* [Stored entries]
:::
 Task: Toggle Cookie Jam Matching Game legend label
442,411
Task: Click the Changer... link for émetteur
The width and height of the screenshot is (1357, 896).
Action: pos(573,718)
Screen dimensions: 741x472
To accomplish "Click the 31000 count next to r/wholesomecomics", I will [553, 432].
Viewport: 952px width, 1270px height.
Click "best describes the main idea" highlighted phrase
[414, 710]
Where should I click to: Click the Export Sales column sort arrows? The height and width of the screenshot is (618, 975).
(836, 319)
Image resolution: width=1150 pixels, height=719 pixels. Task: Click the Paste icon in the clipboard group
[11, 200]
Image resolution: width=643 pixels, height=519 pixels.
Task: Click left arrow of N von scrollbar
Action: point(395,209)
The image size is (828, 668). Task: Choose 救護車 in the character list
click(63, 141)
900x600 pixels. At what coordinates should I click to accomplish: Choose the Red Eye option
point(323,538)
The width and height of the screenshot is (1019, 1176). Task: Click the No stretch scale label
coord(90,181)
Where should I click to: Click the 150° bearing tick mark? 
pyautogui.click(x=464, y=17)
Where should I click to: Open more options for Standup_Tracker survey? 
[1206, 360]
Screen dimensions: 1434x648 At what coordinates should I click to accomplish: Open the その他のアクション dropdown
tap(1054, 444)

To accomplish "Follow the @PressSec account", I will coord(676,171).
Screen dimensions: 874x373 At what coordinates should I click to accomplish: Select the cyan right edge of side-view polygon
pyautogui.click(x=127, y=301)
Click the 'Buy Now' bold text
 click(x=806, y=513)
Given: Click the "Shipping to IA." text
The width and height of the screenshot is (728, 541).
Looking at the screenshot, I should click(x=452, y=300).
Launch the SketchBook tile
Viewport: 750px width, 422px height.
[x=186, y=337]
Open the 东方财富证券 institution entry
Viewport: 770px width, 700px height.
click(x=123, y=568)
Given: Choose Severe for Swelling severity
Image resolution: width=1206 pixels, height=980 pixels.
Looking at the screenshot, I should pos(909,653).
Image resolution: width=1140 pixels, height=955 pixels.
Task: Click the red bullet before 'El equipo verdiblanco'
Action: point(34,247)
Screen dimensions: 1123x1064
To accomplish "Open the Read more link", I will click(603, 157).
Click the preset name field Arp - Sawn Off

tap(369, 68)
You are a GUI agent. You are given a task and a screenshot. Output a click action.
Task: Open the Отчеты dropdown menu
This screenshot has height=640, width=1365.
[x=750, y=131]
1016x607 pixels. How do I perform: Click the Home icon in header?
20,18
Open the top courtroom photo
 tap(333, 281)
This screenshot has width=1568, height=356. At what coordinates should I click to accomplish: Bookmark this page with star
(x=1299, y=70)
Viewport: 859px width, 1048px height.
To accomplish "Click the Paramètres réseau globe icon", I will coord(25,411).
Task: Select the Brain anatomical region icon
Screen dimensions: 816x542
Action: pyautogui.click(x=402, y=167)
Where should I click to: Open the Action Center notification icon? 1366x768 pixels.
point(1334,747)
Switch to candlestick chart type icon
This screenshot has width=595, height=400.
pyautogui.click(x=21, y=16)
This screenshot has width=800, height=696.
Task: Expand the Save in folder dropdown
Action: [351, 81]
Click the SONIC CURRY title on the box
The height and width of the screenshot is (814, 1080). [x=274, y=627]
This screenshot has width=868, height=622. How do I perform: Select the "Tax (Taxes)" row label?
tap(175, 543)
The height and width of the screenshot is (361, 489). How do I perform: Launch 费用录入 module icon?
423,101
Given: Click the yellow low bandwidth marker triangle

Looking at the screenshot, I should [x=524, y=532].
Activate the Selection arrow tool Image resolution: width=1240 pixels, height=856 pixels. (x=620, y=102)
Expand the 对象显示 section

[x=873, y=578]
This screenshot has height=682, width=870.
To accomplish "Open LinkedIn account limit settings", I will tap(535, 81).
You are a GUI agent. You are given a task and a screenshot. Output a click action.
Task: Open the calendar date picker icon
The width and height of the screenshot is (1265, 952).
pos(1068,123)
:::
* [Task directions] Output all records verbatim.

* [Exercise solution]
 Task: Toggle Cookie Jam Matching Game legend label
442,411
Task: Click the Changer... link for émetteur
The width and height of the screenshot is (1357, 896).
Action: pos(573,718)
Screen dimensions: 741x472
To accomplish "Click the 31000 count next to r/wholesomecomics", I will [553, 432].
Viewport: 952px width, 1270px height.
Click "best describes the main idea" highlighted phrase
[414, 710]
Where should I click to: Click the Export Sales column sort arrows? The height and width of the screenshot is (618, 975).
(836, 319)
Image resolution: width=1150 pixels, height=719 pixels. Task: Click the Paste icon in the clipboard group
[11, 200]
Image resolution: width=643 pixels, height=519 pixels.
Task: Click left arrow of N von scrollbar
Action: point(395,209)
The image size is (828, 668). Task: Choose 救護車 in the character list
click(63, 141)
900x600 pixels. At what coordinates should I click to accomplish: Choose the Red Eye option
point(323,538)
The width and height of the screenshot is (1019, 1176). Task: Click the No stretch scale label
coord(90,181)
Where should I click to: Click the 150° bearing tick mark? 
pyautogui.click(x=464, y=17)
Where should I click to: Open more options for Standup_Tracker survey? 
[1206, 360]
Screen dimensions: 1434x648 At what coordinates should I click to accomplish: Open the その他のアクション dropdown
tap(1054, 444)

To accomplish "Follow the @PressSec account", I will coord(676,171).
Screen dimensions: 874x373 At what coordinates should I click to accomplish: Select the cyan right edge of side-view polygon
pyautogui.click(x=127, y=301)
Click the 'Buy Now' bold text
 click(x=806, y=513)
Given: Click the "Shipping to IA." text
The width and height of the screenshot is (728, 541).
Looking at the screenshot, I should click(x=452, y=300).
Launch the SketchBook tile
Viewport: 750px width, 422px height.
[x=186, y=337]
Open the 东方财富证券 institution entry
Viewport: 770px width, 700px height.
click(x=123, y=568)
Given: Choose Severe for Swelling severity
Image resolution: width=1206 pixels, height=980 pixels.
Looking at the screenshot, I should pos(909,653).
Image resolution: width=1140 pixels, height=955 pixels.
Task: Click the red bullet before 'El equipo verdiblanco'
Action: point(34,247)
Screen dimensions: 1123x1064
To accomplish "Open the Read more link", I will click(603, 157).
Click the preset name field Arp - Sawn Off

tap(369, 68)
You are a GUI agent. You are given a task and a screenshot. Output a click action.
Task: Open the Отчеты dropdown menu
This screenshot has height=640, width=1365.
[x=750, y=131]
1016x607 pixels. How do I perform: Click the Home icon in header?
20,18
Open the top courtroom photo
 tap(333, 281)
This screenshot has width=1568, height=356. At what coordinates should I click to accomplish: Bookmark this page with star
(x=1299, y=70)
Viewport: 859px width, 1048px height.
To accomplish "Click the Paramètres réseau globe icon", I will coord(25,411).
Task: Select the Brain anatomical region icon
Screen dimensions: 816x542
Action: pyautogui.click(x=402, y=167)
Where should I click to: Open the Action Center notification icon? 1366x768 pixels.
point(1334,747)
Switch to candlestick chart type icon
This screenshot has width=595, height=400.
pyautogui.click(x=21, y=16)
This screenshot has width=800, height=696.
Task: Expand the Save in folder dropdown
Action: [351, 81]
Click the SONIC CURRY title on the box
The height and width of the screenshot is (814, 1080). [x=274, y=627]
This screenshot has width=868, height=622. How do I perform: Select the "Tax (Taxes)" row label?
tap(175, 543)
The height and width of the screenshot is (361, 489). How do I perform: Launch 费用录入 module icon?
423,101
Given: Click the yellow low bandwidth marker triangle

Looking at the screenshot, I should [x=524, y=532].
Activate the Selection arrow tool Image resolution: width=1240 pixels, height=856 pixels. (x=620, y=102)
Expand the 对象显示 section

[x=873, y=578]
This screenshot has height=682, width=870.
To accomplish "Open LinkedIn account limit settings", I will tap(535, 81).
You are a GUI agent. You are given a task and a screenshot. Output a click action.
Task: Open the calendar date picker icon
The width and height of the screenshot is (1265, 952).
pos(1068,123)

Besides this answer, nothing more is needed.